TASK PROMPT = Please copy every line below that contains the string "Given".

Saved data entries
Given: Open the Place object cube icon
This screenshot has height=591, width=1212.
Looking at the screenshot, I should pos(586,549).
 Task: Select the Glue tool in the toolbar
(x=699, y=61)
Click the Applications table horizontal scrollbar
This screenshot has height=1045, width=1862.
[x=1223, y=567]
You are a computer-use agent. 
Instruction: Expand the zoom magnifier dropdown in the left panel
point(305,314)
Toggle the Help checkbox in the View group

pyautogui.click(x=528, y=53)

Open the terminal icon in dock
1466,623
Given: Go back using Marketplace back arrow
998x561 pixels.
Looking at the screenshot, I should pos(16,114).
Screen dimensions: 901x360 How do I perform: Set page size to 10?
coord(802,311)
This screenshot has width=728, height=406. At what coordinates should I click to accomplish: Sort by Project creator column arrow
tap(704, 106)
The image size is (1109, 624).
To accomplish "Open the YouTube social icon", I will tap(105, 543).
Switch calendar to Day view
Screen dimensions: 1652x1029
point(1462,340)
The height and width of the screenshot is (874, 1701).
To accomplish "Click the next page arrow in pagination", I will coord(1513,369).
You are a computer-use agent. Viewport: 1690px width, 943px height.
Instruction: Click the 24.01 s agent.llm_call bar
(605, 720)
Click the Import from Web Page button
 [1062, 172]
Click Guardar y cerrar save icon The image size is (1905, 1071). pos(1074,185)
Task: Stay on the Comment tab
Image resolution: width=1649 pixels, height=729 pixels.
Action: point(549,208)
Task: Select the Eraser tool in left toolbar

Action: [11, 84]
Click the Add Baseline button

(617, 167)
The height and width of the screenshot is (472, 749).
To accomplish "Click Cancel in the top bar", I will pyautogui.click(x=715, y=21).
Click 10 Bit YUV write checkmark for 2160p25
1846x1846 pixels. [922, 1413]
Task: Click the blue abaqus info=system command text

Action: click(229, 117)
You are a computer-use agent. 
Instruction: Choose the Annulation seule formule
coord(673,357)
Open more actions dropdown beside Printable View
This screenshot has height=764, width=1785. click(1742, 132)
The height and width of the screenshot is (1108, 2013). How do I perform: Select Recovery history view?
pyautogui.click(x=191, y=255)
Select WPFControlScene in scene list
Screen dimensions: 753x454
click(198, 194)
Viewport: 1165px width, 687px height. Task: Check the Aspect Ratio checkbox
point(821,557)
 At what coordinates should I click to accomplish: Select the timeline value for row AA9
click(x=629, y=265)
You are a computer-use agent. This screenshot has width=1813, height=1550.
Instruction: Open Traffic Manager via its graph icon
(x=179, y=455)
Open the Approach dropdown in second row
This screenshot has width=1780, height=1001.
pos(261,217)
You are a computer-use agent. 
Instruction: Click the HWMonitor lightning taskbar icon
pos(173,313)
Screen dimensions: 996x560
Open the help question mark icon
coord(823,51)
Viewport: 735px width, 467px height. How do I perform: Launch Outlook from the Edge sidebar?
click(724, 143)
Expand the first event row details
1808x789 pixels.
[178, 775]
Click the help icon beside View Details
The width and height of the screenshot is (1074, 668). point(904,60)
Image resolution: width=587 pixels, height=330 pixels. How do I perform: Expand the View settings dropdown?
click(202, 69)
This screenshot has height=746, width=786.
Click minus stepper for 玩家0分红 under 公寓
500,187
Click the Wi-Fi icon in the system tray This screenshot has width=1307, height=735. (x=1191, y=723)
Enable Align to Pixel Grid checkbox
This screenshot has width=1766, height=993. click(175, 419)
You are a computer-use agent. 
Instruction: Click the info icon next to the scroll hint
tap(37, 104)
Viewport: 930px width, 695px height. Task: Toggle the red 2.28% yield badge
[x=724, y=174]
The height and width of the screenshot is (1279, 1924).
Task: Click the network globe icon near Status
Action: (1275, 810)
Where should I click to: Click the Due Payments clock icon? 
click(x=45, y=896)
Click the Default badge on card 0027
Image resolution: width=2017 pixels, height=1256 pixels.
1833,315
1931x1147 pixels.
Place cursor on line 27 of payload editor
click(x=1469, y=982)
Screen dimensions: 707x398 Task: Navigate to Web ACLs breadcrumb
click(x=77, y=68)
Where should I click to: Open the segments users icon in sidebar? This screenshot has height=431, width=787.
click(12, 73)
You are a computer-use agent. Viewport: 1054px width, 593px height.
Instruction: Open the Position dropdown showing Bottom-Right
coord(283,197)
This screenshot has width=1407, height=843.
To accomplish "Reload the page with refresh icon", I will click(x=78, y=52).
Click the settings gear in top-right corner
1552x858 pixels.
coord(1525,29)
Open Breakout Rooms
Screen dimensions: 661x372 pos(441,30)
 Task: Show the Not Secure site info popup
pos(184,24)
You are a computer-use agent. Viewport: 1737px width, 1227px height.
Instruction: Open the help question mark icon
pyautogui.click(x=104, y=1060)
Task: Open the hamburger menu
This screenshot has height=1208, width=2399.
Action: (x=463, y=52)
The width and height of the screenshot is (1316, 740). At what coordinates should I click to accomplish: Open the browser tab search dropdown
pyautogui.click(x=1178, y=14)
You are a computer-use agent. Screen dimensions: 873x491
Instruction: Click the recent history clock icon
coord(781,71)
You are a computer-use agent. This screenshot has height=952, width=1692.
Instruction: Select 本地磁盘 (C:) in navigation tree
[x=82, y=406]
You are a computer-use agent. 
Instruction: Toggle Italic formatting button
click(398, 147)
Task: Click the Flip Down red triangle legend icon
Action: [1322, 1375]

TASK RESPONSE =
Given: Open the Place object cube icon
Given: Go back using Marketplace back arrow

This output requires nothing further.